[COMPLETE THE FOLLOWING]
a) In the bonus plan section, who decides whether an Employee is eligible to participate in the Plan?
b) Copy the stretch of the bonus plan section from "V.    Components of the" through "B2B retention improvement.", replacing "Free Cash Flow" with "Operating Cash Flow".

[DOCUMENT SECTION]
┏━━
The fact that an Employee is eligible to participate in the Plan in one Plan Year does not assure that the Employee will be eligible to participate in any subsequent Plan Year. The fact that an Employee is eligible to participate in the Plan for any Plan Year does not mean that the Employee will receive a Bonus for that Plan Year. The Compensation Committee or its designees will determine an Employee's eligibility for participation in the Plan from time to time prior to or during each Plan Year.
V.    Components of the Plan
A.Performance Criteria
Performance for a Plan Year will be measured based upon one or more objective or subjective criteria. Criteria will be measured over the Plan Year. The Compensation Committee will specify which of the following criteria, or such other criteria as the Compensation Committee may determine, will apply during such Plan Year, as well as any applicable matrices, schedules, or formulae applicable to weighting of such criteria in determining performance, including but not limited to:
Total Adjusted EBITDA;
Total Revenue;
Total Digital Revenue;
Free Cash Flow;
Pageviews or audience growth;
Total paid relationships (print and digital);
Top market year-over-year profitability trend improvement;
Customer count;
Digital-only Paid Subscriptions;
Media digital advertising revenue relative to total functional content expense; and
B2B retention improvement.
┗━━
[SUPPLIED RECORDS]
┏━━
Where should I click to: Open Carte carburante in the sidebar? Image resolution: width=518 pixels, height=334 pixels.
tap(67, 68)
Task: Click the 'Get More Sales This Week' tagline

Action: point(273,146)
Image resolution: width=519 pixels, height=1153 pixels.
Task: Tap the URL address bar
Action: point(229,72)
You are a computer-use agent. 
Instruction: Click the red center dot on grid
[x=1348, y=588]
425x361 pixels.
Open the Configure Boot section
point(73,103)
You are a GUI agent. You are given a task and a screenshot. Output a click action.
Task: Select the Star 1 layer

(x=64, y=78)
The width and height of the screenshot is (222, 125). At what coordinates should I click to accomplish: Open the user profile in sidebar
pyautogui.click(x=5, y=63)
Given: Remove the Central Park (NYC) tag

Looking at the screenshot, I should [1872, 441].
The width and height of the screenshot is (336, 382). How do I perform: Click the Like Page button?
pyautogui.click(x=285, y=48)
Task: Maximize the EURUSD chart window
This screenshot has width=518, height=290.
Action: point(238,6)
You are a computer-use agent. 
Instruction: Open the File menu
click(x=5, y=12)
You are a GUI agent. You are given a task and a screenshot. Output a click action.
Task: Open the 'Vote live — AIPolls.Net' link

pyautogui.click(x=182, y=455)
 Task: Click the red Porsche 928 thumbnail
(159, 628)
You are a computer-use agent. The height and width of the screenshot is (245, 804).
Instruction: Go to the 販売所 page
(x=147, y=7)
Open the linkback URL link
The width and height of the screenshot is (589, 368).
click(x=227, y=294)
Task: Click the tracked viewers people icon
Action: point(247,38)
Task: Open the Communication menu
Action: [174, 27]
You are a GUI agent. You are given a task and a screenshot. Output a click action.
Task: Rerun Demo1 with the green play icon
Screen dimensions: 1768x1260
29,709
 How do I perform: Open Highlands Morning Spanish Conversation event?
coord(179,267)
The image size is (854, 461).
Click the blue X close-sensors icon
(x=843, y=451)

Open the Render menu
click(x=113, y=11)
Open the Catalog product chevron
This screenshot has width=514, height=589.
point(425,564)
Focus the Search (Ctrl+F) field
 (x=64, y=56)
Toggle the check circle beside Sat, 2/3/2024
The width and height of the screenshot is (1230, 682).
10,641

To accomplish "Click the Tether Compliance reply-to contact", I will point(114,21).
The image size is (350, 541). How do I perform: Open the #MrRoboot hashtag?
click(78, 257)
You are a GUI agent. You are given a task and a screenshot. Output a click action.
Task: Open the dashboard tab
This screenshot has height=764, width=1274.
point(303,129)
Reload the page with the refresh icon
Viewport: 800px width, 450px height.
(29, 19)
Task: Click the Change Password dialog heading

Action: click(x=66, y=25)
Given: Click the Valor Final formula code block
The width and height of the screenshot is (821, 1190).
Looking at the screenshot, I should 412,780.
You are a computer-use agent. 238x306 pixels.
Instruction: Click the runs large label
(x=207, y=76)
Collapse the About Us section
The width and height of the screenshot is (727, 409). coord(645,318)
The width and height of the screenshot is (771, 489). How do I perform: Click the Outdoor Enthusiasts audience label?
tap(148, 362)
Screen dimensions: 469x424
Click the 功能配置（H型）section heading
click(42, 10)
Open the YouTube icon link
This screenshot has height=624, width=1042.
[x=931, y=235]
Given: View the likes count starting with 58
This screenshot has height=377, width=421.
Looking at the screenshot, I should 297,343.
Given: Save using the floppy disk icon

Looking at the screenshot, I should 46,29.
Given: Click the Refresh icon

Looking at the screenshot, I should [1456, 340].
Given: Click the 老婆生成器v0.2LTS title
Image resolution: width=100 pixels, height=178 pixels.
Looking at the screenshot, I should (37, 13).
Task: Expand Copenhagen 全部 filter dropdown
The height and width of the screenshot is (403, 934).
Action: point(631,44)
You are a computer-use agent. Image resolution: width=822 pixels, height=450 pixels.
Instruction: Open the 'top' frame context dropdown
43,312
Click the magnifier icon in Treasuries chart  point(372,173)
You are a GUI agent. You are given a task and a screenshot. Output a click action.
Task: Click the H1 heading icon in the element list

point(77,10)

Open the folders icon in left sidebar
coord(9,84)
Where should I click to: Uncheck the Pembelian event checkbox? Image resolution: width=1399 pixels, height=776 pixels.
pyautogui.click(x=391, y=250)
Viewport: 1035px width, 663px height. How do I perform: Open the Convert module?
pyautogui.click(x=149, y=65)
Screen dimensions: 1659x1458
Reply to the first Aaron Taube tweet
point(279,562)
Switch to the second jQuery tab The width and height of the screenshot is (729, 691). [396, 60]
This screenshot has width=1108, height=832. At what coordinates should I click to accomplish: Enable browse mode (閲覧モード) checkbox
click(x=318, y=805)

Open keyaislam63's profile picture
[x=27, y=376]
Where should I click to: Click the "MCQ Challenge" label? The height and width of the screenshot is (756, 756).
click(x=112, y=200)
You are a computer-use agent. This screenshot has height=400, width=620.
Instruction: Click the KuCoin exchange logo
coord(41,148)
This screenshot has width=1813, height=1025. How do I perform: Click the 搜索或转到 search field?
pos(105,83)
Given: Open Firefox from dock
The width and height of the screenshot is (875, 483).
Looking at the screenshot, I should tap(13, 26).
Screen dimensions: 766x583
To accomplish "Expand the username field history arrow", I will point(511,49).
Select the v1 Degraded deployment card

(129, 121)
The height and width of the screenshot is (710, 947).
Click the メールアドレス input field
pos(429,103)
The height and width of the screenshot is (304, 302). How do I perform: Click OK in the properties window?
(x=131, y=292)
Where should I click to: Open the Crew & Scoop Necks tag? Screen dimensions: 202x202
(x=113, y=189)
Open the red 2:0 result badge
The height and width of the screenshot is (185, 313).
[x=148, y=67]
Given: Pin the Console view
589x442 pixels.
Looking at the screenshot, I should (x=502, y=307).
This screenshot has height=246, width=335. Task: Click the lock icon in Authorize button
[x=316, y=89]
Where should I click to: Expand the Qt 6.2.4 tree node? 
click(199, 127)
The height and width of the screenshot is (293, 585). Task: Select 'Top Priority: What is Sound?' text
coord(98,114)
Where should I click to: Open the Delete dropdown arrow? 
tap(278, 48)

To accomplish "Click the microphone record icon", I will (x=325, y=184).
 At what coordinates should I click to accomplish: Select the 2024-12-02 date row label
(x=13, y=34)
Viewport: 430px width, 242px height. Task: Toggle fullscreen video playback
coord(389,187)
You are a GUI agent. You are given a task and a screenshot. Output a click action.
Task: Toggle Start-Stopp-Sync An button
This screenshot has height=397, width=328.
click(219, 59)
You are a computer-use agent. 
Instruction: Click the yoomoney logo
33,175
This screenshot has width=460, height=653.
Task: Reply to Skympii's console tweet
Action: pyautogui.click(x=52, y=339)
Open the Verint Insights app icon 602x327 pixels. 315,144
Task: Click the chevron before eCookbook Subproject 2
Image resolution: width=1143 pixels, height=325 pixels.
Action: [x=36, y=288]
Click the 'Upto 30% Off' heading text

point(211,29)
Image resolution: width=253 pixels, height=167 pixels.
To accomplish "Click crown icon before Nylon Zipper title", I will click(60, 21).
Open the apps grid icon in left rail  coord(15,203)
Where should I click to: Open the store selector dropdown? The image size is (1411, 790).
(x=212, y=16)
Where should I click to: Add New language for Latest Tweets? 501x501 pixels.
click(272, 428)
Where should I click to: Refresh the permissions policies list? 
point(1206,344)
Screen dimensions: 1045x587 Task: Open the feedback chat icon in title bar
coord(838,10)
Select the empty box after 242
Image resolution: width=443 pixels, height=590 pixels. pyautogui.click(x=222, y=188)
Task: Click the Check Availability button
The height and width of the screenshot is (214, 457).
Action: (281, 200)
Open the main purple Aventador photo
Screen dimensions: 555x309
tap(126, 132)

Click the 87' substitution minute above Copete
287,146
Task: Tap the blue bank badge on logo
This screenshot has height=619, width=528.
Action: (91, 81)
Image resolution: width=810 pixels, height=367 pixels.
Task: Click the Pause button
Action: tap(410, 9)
┗━━
[RESPONSE LIST]
a) The Compensation Committee or its designees.

b)
V.    Components of the Plan
A.Performance Criteria
Performance for a Plan Year will be measured based upon one or more objective or subjective criteria. Criteria will be measured over the Plan Year. The Compensation Committee will specify which of the following criteria, or such other criteria as the Compensation Committee may determine, will apply during such Plan Year, as well as any applicable matrices, schedules, or formulae applicable to weighting of such criteria in determining performance, including but not limited to:
Total Adjusted EBITDA;
Total Revenue;
Total Digital Revenue;
Operating Cash Flow;
Pageviews or audience growth;
Total paid relationships (print and digital);
Top market year-over-year profitability trend improvement;
Customer count;
Digital-only Paid Subscriptions;
Media digital advertising revenue relative to total functional content expense; and
B2B retention improvement.